*** PROVIDED RECORDS Section Begins ***

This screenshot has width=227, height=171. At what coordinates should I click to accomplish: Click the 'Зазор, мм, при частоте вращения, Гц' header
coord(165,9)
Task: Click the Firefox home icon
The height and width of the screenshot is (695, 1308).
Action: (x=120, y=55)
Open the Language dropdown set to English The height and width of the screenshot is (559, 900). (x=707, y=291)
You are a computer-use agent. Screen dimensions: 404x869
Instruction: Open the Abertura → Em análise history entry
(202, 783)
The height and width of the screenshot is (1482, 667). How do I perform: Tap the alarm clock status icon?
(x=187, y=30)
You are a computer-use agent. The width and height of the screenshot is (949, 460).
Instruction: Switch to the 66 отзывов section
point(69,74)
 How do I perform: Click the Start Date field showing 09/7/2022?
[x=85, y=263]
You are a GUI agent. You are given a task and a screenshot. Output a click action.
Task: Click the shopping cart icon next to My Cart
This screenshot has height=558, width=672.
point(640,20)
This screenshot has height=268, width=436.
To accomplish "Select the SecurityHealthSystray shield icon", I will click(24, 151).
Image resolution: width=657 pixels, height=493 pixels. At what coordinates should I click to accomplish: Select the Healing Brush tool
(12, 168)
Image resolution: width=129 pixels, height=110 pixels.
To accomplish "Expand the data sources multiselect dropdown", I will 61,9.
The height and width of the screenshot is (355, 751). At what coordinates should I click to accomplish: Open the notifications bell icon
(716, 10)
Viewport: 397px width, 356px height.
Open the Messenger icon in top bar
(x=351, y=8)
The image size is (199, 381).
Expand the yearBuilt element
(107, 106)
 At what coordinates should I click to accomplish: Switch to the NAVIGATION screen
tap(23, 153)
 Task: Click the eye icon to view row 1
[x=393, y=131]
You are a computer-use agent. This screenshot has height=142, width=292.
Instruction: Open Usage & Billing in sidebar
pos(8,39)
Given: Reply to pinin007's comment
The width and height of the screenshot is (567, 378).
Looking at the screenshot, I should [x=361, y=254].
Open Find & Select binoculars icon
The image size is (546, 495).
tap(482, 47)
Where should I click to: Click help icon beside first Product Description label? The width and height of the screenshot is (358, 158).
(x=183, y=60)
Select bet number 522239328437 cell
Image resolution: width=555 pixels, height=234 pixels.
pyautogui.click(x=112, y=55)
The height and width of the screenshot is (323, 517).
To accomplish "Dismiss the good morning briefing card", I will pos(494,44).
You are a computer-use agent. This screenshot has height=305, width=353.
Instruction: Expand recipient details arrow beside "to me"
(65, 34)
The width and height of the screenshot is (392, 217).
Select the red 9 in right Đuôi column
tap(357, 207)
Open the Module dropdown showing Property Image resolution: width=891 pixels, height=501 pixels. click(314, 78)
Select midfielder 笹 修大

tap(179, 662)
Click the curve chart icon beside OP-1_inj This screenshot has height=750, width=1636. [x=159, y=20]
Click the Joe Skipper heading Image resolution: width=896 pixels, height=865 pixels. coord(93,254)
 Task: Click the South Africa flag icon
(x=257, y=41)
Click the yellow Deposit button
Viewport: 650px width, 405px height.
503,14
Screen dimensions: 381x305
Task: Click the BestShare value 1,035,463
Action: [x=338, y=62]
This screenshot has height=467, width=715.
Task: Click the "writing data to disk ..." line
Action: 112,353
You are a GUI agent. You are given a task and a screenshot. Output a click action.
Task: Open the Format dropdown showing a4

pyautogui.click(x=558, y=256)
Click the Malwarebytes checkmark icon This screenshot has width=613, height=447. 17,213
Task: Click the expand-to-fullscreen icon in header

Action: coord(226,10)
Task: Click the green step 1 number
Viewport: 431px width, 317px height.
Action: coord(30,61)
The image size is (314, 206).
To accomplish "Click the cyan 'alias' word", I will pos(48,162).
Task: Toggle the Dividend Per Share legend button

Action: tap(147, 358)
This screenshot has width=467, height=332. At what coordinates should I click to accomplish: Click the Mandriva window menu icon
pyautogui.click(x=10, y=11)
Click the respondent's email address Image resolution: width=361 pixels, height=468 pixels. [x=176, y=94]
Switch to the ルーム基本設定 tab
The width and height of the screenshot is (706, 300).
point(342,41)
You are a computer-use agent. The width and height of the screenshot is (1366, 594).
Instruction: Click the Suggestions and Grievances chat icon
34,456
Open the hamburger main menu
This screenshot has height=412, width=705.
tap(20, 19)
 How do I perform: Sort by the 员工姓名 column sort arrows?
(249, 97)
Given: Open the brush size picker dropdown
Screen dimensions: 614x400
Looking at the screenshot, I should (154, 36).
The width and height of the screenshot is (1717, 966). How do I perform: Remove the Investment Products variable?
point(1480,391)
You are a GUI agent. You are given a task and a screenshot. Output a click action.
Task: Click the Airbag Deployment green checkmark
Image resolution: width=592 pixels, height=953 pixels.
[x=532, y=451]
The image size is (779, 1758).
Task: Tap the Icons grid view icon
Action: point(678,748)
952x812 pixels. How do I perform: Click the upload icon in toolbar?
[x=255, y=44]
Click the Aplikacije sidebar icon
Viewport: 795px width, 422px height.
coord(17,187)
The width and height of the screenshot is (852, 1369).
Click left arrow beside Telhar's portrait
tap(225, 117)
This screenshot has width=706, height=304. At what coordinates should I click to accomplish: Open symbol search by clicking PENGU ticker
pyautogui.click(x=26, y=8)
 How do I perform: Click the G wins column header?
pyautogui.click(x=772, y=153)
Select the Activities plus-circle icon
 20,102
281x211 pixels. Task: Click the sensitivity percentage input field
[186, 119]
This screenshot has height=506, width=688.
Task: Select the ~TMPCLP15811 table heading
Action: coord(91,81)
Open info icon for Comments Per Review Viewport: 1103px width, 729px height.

*** PROVIDED RECORDS Section Ends ***

■ **AIM OF THE TASK**: Quote every entry exactly.

■ **YOUR RESPONSE**:
This screenshot has width=227, height=171. At what coordinates should I click to accomplish: Click the 'Зазор, мм, при частоте вращения, Гц' header
coord(165,9)
Task: Click the Firefox home icon
The height and width of the screenshot is (695, 1308).
Action: (x=120, y=55)
Open the Language dropdown set to English The height and width of the screenshot is (559, 900). (x=707, y=291)
You are a computer-use agent. Screen dimensions: 404x869
Instruction: Open the Abertura → Em análise history entry
(202, 783)
The height and width of the screenshot is (1482, 667). How do I perform: Tap the alarm clock status icon?
(x=187, y=30)
You are a computer-use agent. The width and height of the screenshot is (949, 460).
Instruction: Switch to the 66 отзывов section
point(69,74)
 How do I perform: Click the Start Date field showing 09/7/2022?
[x=85, y=263]
You are a GUI agent. You are given a task and a screenshot. Output a click action.
Task: Click the shopping cart icon next to My Cart
This screenshot has height=558, width=672.
point(640,20)
This screenshot has height=268, width=436.
To accomplish "Select the SecurityHealthSystray shield icon", I will click(24, 151).
Image resolution: width=657 pixels, height=493 pixels. At what coordinates should I click to accomplish: Select the Healing Brush tool
(12, 168)
Image resolution: width=129 pixels, height=110 pixels.
To accomplish "Expand the data sources multiselect dropdown", I will 61,9.
The height and width of the screenshot is (355, 751). At what coordinates should I click to accomplish: Open the notifications bell icon
(716, 10)
Viewport: 397px width, 356px height.
Open the Messenger icon in top bar
(x=351, y=8)
The image size is (199, 381).
Expand the yearBuilt element
(107, 106)
 At what coordinates should I click to accomplish: Switch to the NAVIGATION screen
tap(23, 153)
 Task: Click the eye icon to view row 1
[x=393, y=131]
You are a computer-use agent. This screenshot has height=142, width=292.
Instruction: Open Usage & Billing in sidebar
pos(8,39)
Given: Reply to pinin007's comment
The width and height of the screenshot is (567, 378).
Looking at the screenshot, I should [x=361, y=254].
Open Find & Select binoculars icon
The image size is (546, 495).
tap(482, 47)
Where should I click to: Click help icon beside first Product Description label? The width and height of the screenshot is (358, 158).
(x=183, y=60)
Select bet number 522239328437 cell
Image resolution: width=555 pixels, height=234 pixels.
pyautogui.click(x=112, y=55)
The height and width of the screenshot is (323, 517).
To accomplish "Dismiss the good morning briefing card", I will pos(494,44).
You are a computer-use agent. This screenshot has height=305, width=353.
Instruction: Expand recipient details arrow beside "to me"
(65, 34)
The width and height of the screenshot is (392, 217).
Select the red 9 in right Đuôi column
tap(357, 207)
Open the Module dropdown showing Property Image resolution: width=891 pixels, height=501 pixels. click(314, 78)
Select midfielder 笹 修大

tap(179, 662)
Click the curve chart icon beside OP-1_inj This screenshot has height=750, width=1636. [x=159, y=20]
Click the Joe Skipper heading Image resolution: width=896 pixels, height=865 pixels. coord(93,254)
 Task: Click the South Africa flag icon
(x=257, y=41)
Click the yellow Deposit button
Viewport: 650px width, 405px height.
503,14
Screen dimensions: 381x305
Task: Click the BestShare value 1,035,463
Action: [x=338, y=62]
This screenshot has height=467, width=715.
Task: Click the "writing data to disk ..." line
Action: 112,353
You are a GUI agent. You are given a task and a screenshot. Output a click action.
Task: Open the Format dropdown showing a4

pyautogui.click(x=558, y=256)
Click the Malwarebytes checkmark icon This screenshot has width=613, height=447. 17,213
Task: Click the expand-to-fullscreen icon in header

Action: coord(226,10)
Task: Click the green step 1 number
Viewport: 431px width, 317px height.
Action: coord(30,61)
The image size is (314, 206).
To accomplish "Click the cyan 'alias' word", I will pos(48,162).
Task: Toggle the Dividend Per Share legend button

Action: tap(147, 358)
This screenshot has width=467, height=332. At what coordinates should I click to accomplish: Click the Mandriva window menu icon
pyautogui.click(x=10, y=11)
Click the respondent's email address Image resolution: width=361 pixels, height=468 pixels. [x=176, y=94]
Switch to the ルーム基本設定 tab
The width and height of the screenshot is (706, 300).
point(342,41)
You are a computer-use agent. The width and height of the screenshot is (1366, 594).
Instruction: Click the Suggestions and Grievances chat icon
34,456
Open the hamburger main menu
This screenshot has height=412, width=705.
tap(20, 19)
 How do I perform: Sort by the 员工姓名 column sort arrows?
(249, 97)
Given: Open the brush size picker dropdown
Screen dimensions: 614x400
Looking at the screenshot, I should (154, 36).
The width and height of the screenshot is (1717, 966). How do I perform: Remove the Investment Products variable?
point(1480,391)
You are a GUI agent. You are given a task and a screenshot. Output a click action.
Task: Click the Airbag Deployment green checkmark
Image resolution: width=592 pixels, height=953 pixels.
[x=532, y=451]
The image size is (779, 1758).
Task: Tap the Icons grid view icon
Action: point(678,748)
952x812 pixels. How do I perform: Click the upload icon in toolbar?
[x=255, y=44]
Click the Aplikacije sidebar icon
Viewport: 795px width, 422px height.
coord(17,187)
The width and height of the screenshot is (852, 1369).
Click left arrow beside Telhar's portrait
tap(225, 117)
This screenshot has width=706, height=304. At what coordinates should I click to accomplish: Open symbol search by clicking PENGU ticker
pyautogui.click(x=26, y=8)
 How do I perform: Click the G wins column header?
pyautogui.click(x=772, y=153)
Select the Activities plus-circle icon
 20,102
281x211 pixels. Task: Click the sensitivity percentage input field
[186, 119]
This screenshot has height=506, width=688.
Task: Select the ~TMPCLP15811 table heading
Action: coord(91,81)
Open info icon for Comments Per Review Viewport: 1103px width, 729px height.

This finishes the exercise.